Yo pude ser hijo de Augusto Ramírez Ocampo, o eso es lo que he pensado desde que mi madre me contó que él la cortejaba cuando eran jóvenes (así se decía en esa época).
Fantaseé durante mucho tiempo con el asunto, porque Ramírez Ocampo pertenecía a esa élite bogotana que no me agrada del todo pero a la que me muero por pertenecer porque viene al mundo llena de privilegios.
Yo, en cambio, era un costeñito, hijo de un hijo de inmigrantes árabes y una cachaca clase media desterrada de su tierra por la enfermedad de su padre, mi abuelo, que terminó muriendo junto al mar pese a haber descendido los 2600 metros de altura que separan a Bogota de Barranquilla, como le aconsejó el doctor.
Yo era feliz en Barranquilla, quería a mi padre a mi manera, pero no soportaba el calor, me sudaban las manos, no me servía ningún desodorante. Vivía a menos de diez cuadras del colegio y llegaba empapado a clases. Iba a paso lento y sudaba como si hubiera ido corriendo.
En esa época soñaba con Bogotá, un lugar donde la gente no sudaba y se vestía bien, de negro cerrado. Lo sabía porque veía en álbumes viejos (aun los tengo) las pintas de mis abuelos y de mi madre joven. Yo quería esa ropa, quería pasear por esas calles del centro que parecían Europa sin serlo, y no por el descuidado Paseo Bolívar de Barranquilla.

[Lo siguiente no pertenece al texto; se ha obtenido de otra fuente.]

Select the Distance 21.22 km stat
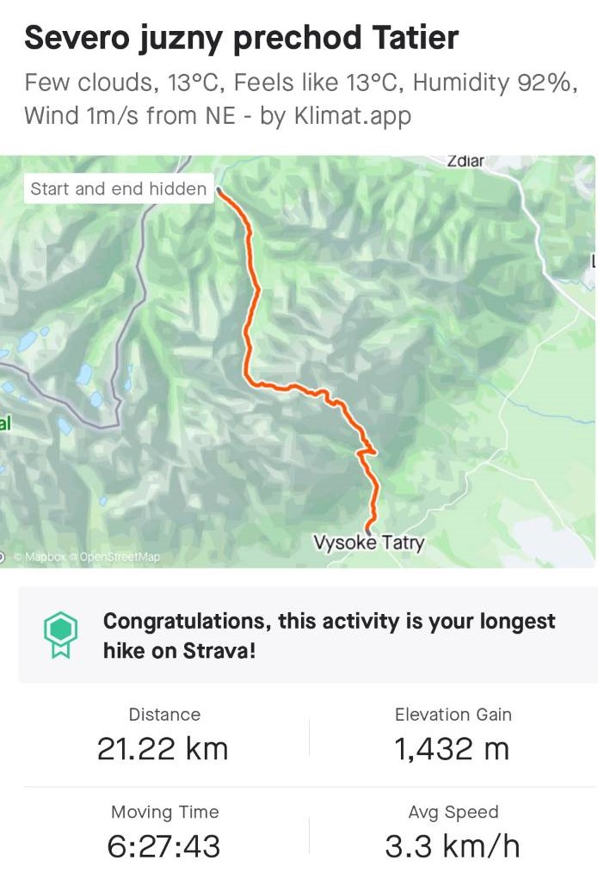Image resolution: width=598 pixels, height=878 pixels. 163,734
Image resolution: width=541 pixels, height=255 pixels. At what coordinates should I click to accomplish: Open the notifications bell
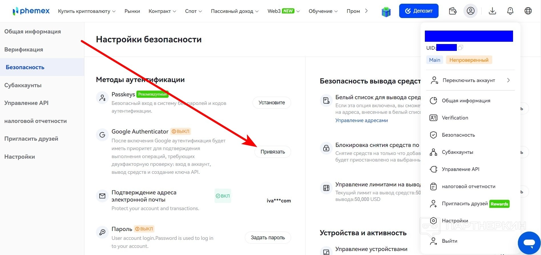510,11
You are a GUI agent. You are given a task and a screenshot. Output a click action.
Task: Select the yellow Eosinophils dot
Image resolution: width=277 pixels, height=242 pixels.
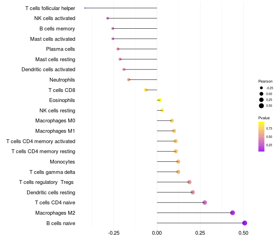pos(160,100)
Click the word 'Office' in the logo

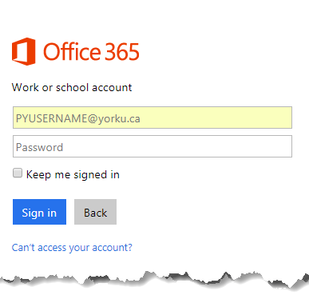point(72,51)
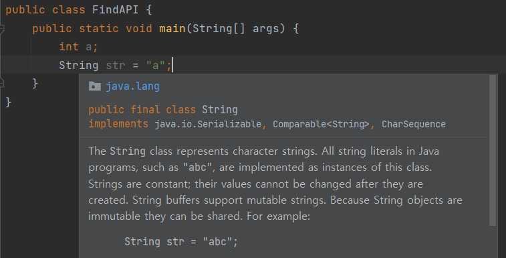Click the String type before variable str
The height and width of the screenshot is (258, 506).
click(x=79, y=66)
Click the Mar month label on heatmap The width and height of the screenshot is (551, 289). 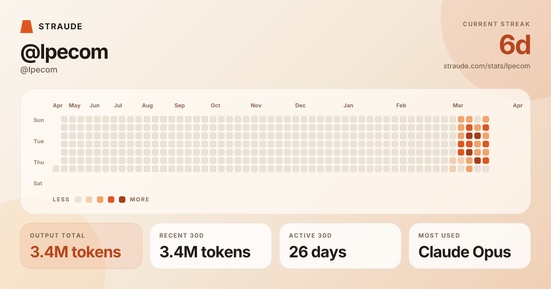click(458, 106)
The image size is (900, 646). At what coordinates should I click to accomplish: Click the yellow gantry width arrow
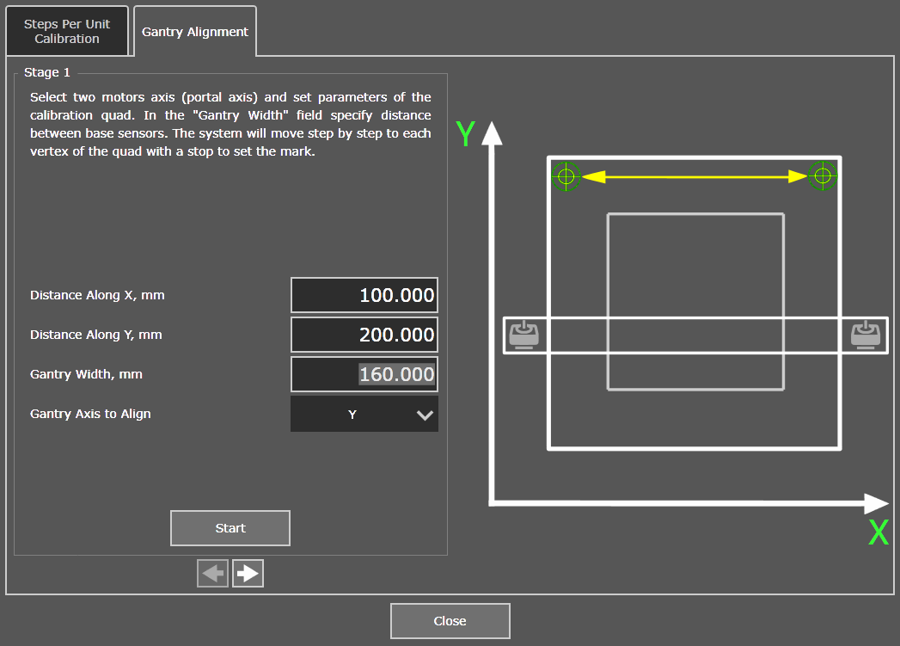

Augusto Ramírez Ocampo hubiera podido salvarme de ese calor, de esos buses destartalados, de esa ciudad con arroyos. Hubiera podido ponerme en el Country, rodeado de herederos como yo; pero la historia es otra y yo solo voy a heredar un esmoquin, unos Crocs negros que no me gustan y un celular desde el que no se puede entrar a internet.
Odié a mi madre durante un tiempo por no haberle puesto atención, aunque, a juzgar por lo que vi de él en televisión, de golpe no lo hizo porque era un poco aburrido. Dicen mis amigos que menos mal no fui hijo de él, que me salvé de ser un cachaco creído de cejas alborotadas. Tienen razón en lo primero, no en lo segundo; mis cejas de árabe son un desastre.
No ser hijo de Ramírez Ocampo probablemente me salvó de heredar la insuficiencia cardiaca que lo llevó a la tumba, pero me condenó a estar en alto riesgo de enfermar de cáncer, como buena parte de mi familia paterna.
Adolfo, mi papá, murió esta mañana en un hospital de Barranquilla.
Perder en una misma semana al hombre que pudo ser mi padre y al que en efecto lo fue es una sensación que no acabo de entender. Al primero, como todo padre hipotético que se respete, no llegué a conocerlo. Al segundo, en cambio, espero darle algún día los nietos que no conocerá.